Rick Porcello fondly recalled his youthful appreciation, as a New Jersey kid, for Mike Piazza and the 2000 Mets on Monday. What the 2020 Mets would really appreciate is if Porcello, their newest starting pitcher, could reach back only as far as 2016.
The Mets signed Porcello, who turns 31 this month, to a one-year, $10 million deal primarily because of his durability, as he has qualified for the ERA title (minimum 162 innings pitched) each of his 11 seasons in the big leagues, a most impressive feat. On the other side of the agreement, Porcello settled for such a modest deal because in the 174 1/3 innings he clocked for the Red Sox in 2019, he tallied a ghastly 5.52 ERA, quite a plummet from his 2016 season when he won the American League Cy Young Award with Boston, recording a 3.15 ERA in 223 innings, or even his 2018 when he tallied a 4.28 ERA in 191 1/3 innings for the champions.
“It’s kind of a long list of things, honestly from the offseason leading into spring training. Certain things [that] kind of happened during the course of the season contributed to some of the struggles I had,” Porcello said during a telephone news conference. “I’ve got a pretty good grasp of what was going on with the mechanical side of things. Mechanically, when things are off, it starts to affect how you’re thinking on the mound, and then the mental stuff starts to go a little bit.
“But it was just a matter of not being in position to execute pitches, when you really boil it down to that. So I’ve got a bunch of things that I’ve been doing this offseason, whether it’s drill work or looking at video, comparing some of the things I’ve done well to when I wasn’t doing well. Making sure that I’m staying on top of that.”
A look at Porcello’s advanced statistics shows, quite clearly, that he lost mastery of his off-speed pitches in 2019. His slider dropped in velocity by nearly 2 miles per hour from about 86 mph to about 84 mph, as per both FanGraphs and Brooks Baseball’s Pitchf/x Tool, and the new changeup he introduced last spring, using a two-seam grip he learned from Boston teammate Eduardo Rodriguez, didn’t pan out.
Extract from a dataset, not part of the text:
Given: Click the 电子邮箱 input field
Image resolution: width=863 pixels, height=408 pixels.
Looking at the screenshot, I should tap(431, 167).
He responded by using his fastball more often, a decision that probably prevented his season from being even worse.
One viable theory: Porcello, after making 33 regular-season starts and five postseason appearances to help the Sawx win it all in ’18, experienced a 2019 hangover just like his teammates David Price and Chris Sale.
“It was a short offseason, absolutely,” Porcello said. “First time I’ve pitched in and won a World Series before. So it was a new experience dealing with the extra innings, especially starting [three times] and coming out of the bullpen [twice]. All I can tell you is I’ve had some extra time this winter and my body feels great. I’m trying to use that time wisely to rebuild physically, mentally, mechanically. All of those things.”
With the extra time, as Boston didn’t qualify for the playoffs, “I started throwing earlier, a lot, this offseason,” Porcello said, “using some different drills and mechanical things to help me get my arms in position a little better. Some of those things are a big difference in me executing pitches. It’s a fine line between being on and off, and I’m just using this extra time in the offsesason to leave no stone unturned, making sure everything’s on track. And I’m prepared to enter the season and spring training throwing the ball the way I know how to.”
The Mets were the first team to reach out to Porcello when his free-agent clock started, he said, and that excited him since he still makes his home in Morristown, N.J.. That Mets adviser Al Leiter, also a Garden State native, vouching for Porcello impacted him enough that he thanked the retired southpaw along with the Wilpons, Mets general manager Brodie Van Wagenen and deputies Allard Baird and Jared Banner in his introductory comments.
“I’ve always been a huge Al Leiter fan,” said Porcello, who said he attended a few Mets games at Shea Stadium growing up. “One of my favorite [Mets] teams of all time was the 2000 team, and he was a big part of that.”